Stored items
• • •

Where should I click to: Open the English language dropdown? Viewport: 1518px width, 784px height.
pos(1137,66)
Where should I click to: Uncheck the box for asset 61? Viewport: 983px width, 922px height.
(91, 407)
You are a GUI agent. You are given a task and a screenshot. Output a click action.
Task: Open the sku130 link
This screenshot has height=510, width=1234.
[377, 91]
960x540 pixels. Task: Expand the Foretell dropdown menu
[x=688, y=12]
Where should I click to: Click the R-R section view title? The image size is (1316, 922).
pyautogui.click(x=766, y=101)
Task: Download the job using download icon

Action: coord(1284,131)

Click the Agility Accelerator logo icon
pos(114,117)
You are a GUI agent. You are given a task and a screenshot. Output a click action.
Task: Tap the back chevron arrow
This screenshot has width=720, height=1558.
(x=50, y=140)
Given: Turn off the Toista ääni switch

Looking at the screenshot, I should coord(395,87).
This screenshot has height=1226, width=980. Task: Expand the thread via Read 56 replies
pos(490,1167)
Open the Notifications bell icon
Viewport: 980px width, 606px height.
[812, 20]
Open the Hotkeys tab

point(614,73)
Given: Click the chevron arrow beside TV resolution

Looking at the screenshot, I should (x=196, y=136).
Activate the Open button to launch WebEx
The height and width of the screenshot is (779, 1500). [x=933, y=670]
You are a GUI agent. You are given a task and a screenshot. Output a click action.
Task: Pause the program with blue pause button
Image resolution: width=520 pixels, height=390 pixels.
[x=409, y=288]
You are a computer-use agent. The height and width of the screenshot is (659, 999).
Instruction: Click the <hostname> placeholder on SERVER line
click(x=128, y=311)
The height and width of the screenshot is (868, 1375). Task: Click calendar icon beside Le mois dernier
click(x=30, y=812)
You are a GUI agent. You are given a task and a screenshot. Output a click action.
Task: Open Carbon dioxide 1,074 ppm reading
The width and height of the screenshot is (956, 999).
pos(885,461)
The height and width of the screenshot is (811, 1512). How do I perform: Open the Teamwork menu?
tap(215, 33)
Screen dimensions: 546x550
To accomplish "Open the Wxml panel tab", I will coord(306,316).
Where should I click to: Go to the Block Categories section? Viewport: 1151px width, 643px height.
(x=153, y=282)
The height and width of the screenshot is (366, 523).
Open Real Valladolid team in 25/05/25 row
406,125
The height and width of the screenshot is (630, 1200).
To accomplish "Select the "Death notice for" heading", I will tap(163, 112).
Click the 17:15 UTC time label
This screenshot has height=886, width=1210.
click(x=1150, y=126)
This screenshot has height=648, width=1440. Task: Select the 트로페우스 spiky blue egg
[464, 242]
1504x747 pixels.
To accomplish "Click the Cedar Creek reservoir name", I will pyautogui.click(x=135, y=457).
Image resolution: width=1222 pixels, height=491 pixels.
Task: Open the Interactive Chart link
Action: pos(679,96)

• • •

ABOUT THIS TASK ::
Every entry must appear in the answer exactly as written.

TASK RESULT ::
Where should I click to: Open the English language dropdown? Viewport: 1518px width, 784px height.
pos(1137,66)
Where should I click to: Uncheck the box for asset 61? Viewport: 983px width, 922px height.
(91, 407)
You are a GUI agent. You are given a task and a screenshot. Output a click action.
Task: Open the sku130 link
This screenshot has height=510, width=1234.
[377, 91]
960x540 pixels. Task: Expand the Foretell dropdown menu
[x=688, y=12]
Where should I click to: Click the R-R section view title? The image size is (1316, 922).
pyautogui.click(x=766, y=101)
Task: Download the job using download icon

Action: coord(1284,131)

Click the Agility Accelerator logo icon
pos(114,117)
You are a GUI agent. You are given a task and a screenshot. Output a click action.
Task: Tap the back chevron arrow
This screenshot has width=720, height=1558.
(x=50, y=140)
Given: Turn off the Toista ääni switch

Looking at the screenshot, I should coord(395,87).
This screenshot has height=1226, width=980. Task: Expand the thread via Read 56 replies
pos(490,1167)
Open the Notifications bell icon
Viewport: 980px width, 606px height.
[812, 20]
Open the Hotkeys tab

point(614,73)
Given: Click the chevron arrow beside TV resolution

Looking at the screenshot, I should (x=196, y=136).
Activate the Open button to launch WebEx
The height and width of the screenshot is (779, 1500). [x=933, y=670]
You are a GUI agent. You are given a task and a screenshot. Output a click action.
Task: Pause the program with blue pause button
Image resolution: width=520 pixels, height=390 pixels.
[x=409, y=288]
You are a computer-use agent. The height and width of the screenshot is (659, 999).
Instruction: Click the <hostname> placeholder on SERVER line
click(x=128, y=311)
The height and width of the screenshot is (868, 1375). Task: Click calendar icon beside Le mois dernier
click(x=30, y=812)
You are a GUI agent. You are given a task and a screenshot. Output a click action.
Task: Open Carbon dioxide 1,074 ppm reading
The width and height of the screenshot is (956, 999).
pos(885,461)
The height and width of the screenshot is (811, 1512). How do I perform: Open the Teamwork menu?
tap(215, 33)
Screen dimensions: 546x550
To accomplish "Open the Wxml panel tab", I will coord(306,316).
Where should I click to: Go to the Block Categories section? Viewport: 1151px width, 643px height.
(x=153, y=282)
The height and width of the screenshot is (366, 523).
Open Real Valladolid team in 25/05/25 row
406,125
The height and width of the screenshot is (630, 1200).
To accomplish "Select the "Death notice for" heading", I will tap(163, 112).
Click the 17:15 UTC time label
This screenshot has height=886, width=1210.
click(x=1150, y=126)
This screenshot has height=648, width=1440. Task: Select the 트로페우스 spiky blue egg
[464, 242]
1504x747 pixels.
To accomplish "Click the Cedar Creek reservoir name", I will pyautogui.click(x=135, y=457).
Image resolution: width=1222 pixels, height=491 pixels.
Task: Open the Interactive Chart link
Action: pos(679,96)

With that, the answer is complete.